You've been so brave and done so well.

EveryFrickingNameIsTaken · 20/03/2015 11:42

I am so pleased for you Mariam. I think I speak on behalf of everyone that has posted or is lurking that you have absolutely each and every one of us for any help and support that we can give/offer. You are very brave and some time in the future your children will be very proud of you. X

crazyauntie · 20/03/2015 11:43

Well done! Your now free! Congratulations! This is the start of a new life for you and your children! Good luck for your future!!Smile

CunningCat · 20/03/2015 11:43

I'm crying tears of happiness for you! I'm so proud of you! Blowing you a massive kiss!!!

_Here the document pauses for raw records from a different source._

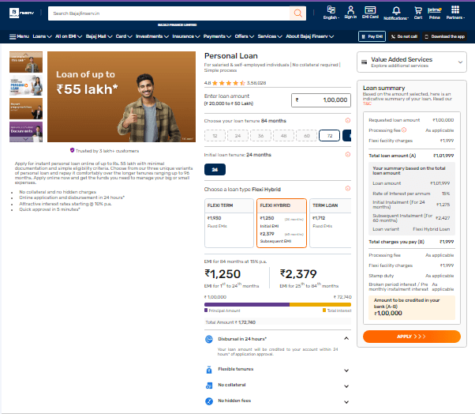
Task: Select the 72 months tenure option
Action: 328,136
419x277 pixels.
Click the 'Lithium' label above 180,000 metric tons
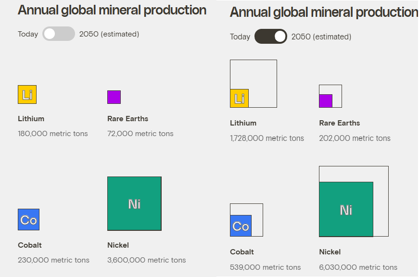31,119
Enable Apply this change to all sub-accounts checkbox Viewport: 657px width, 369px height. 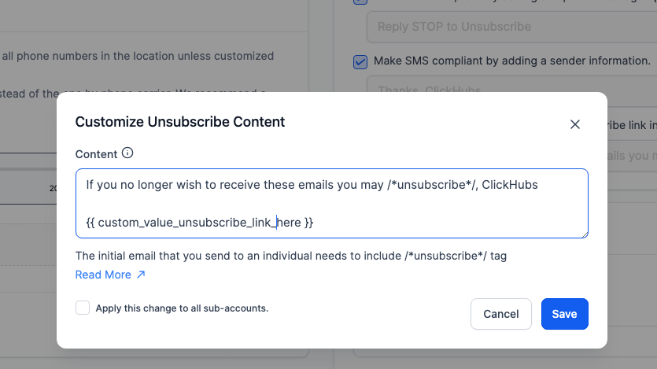pyautogui.click(x=83, y=308)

EvilTendency1 · 20/03/2015 11:44

I don't know you, but am immensely proud of what you have done today Flowers

TranquilityofSolitude · 20/03/2015 11:47

Well done, Mariam! You've been so brave. Good luck for the next stage of your lives.

rubyshoes3 · 20/03/2015 11:49

Well done Mariam you are so brave, things will get better now. Remember you are doing this for yourself and your children as you all deserve to be safe and happy.

kittenwrestler · 20/03/2015 11:51

You are an amazing brave woman.

CunningCat · 20/03/2015 11:53

Fellow posters, today we have supported this lady to escape an absolute cunt! Big thumbs up to you all!!!!

cozietoesie · 20/03/2015 11:55

Thank Goodness.

chinuphigh · 20/03/2015 11:57

Well done honey,you did it!!!! When you get to the refuge, listen to all their advice and support. They are very experienced and can help you to get back on your feet. (Speaking from experience). Give your kids loads of hugs and take some time to calm and breathe easy again. Am so proud of you as I know the abject terror involved in getting out. Big hugs!!